**STATED EXERCISE**
Reproduce the text of every record below verbatim, leaving out the pictures.

**RECORDS**
====
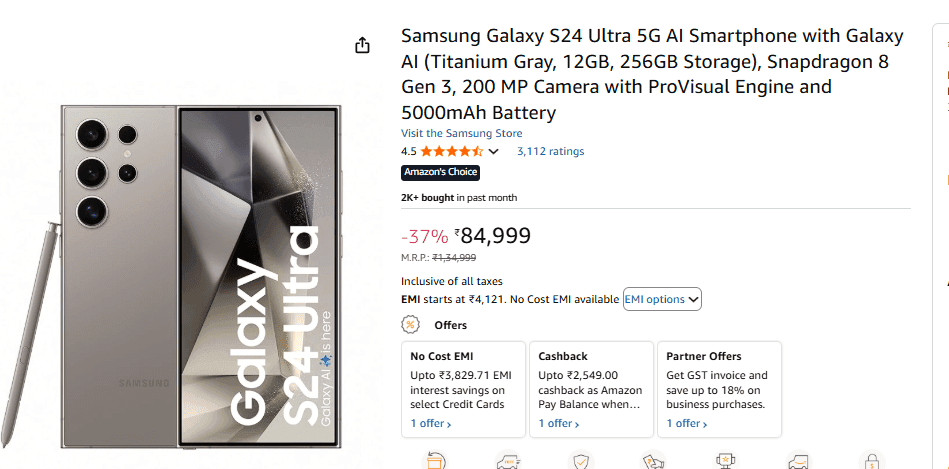
Task: Click the percent badge next to Offers
Action: click(410, 324)
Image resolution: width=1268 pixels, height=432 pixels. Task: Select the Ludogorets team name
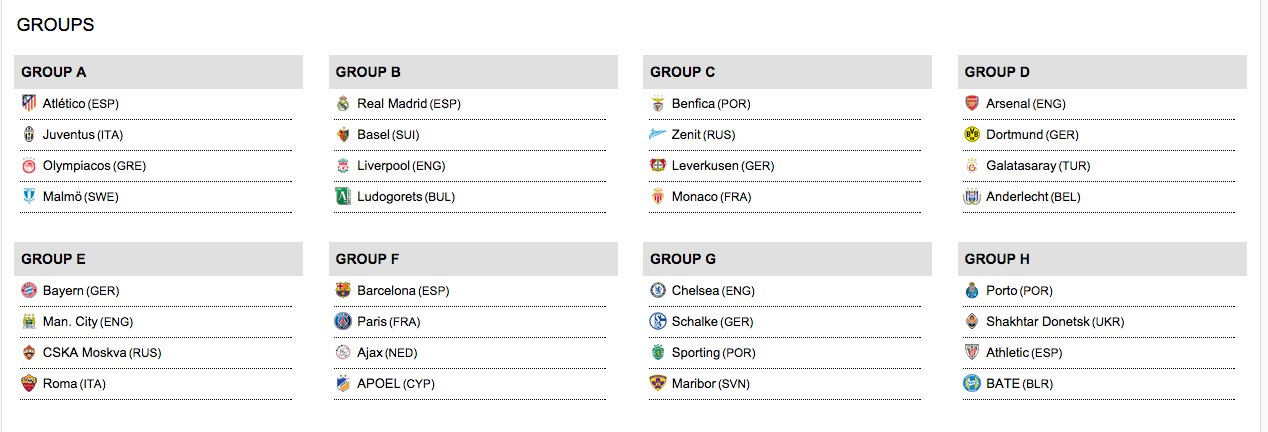tap(389, 197)
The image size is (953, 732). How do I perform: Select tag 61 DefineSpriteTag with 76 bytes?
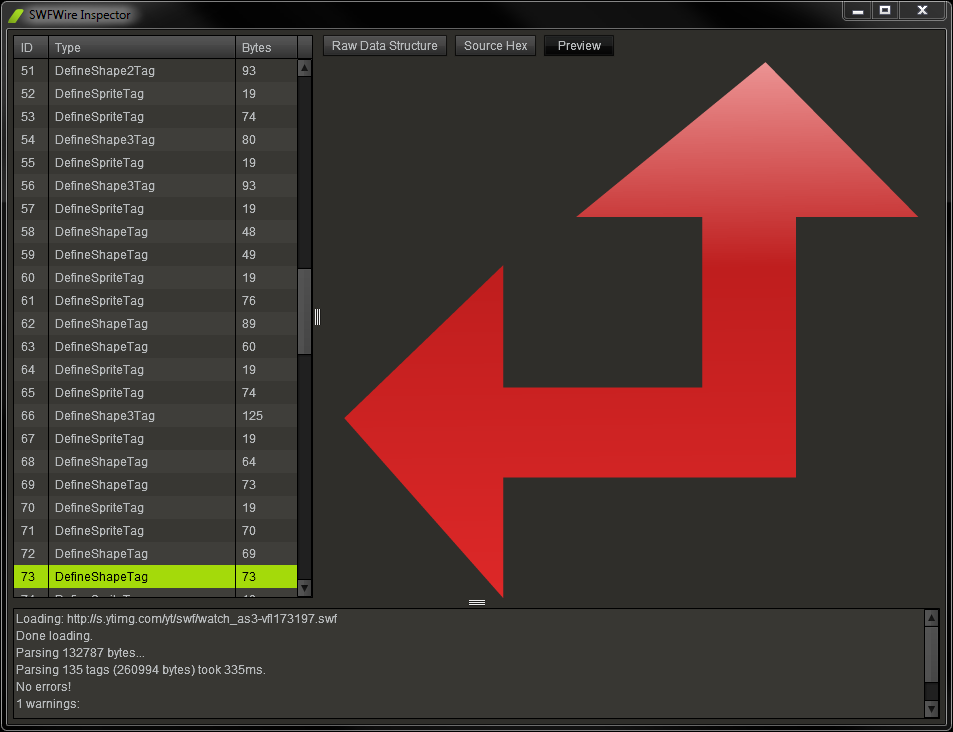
====
**THE SOLUTION**
Task: Click the percent badge next to Offers
Action: click(410, 324)
Image resolution: width=1268 pixels, height=432 pixels. Task: Select the Ludogorets team name
tap(389, 197)
The image size is (953, 732). How do I perform: Select tag 61 DefineSpriteTag with 76 bytes?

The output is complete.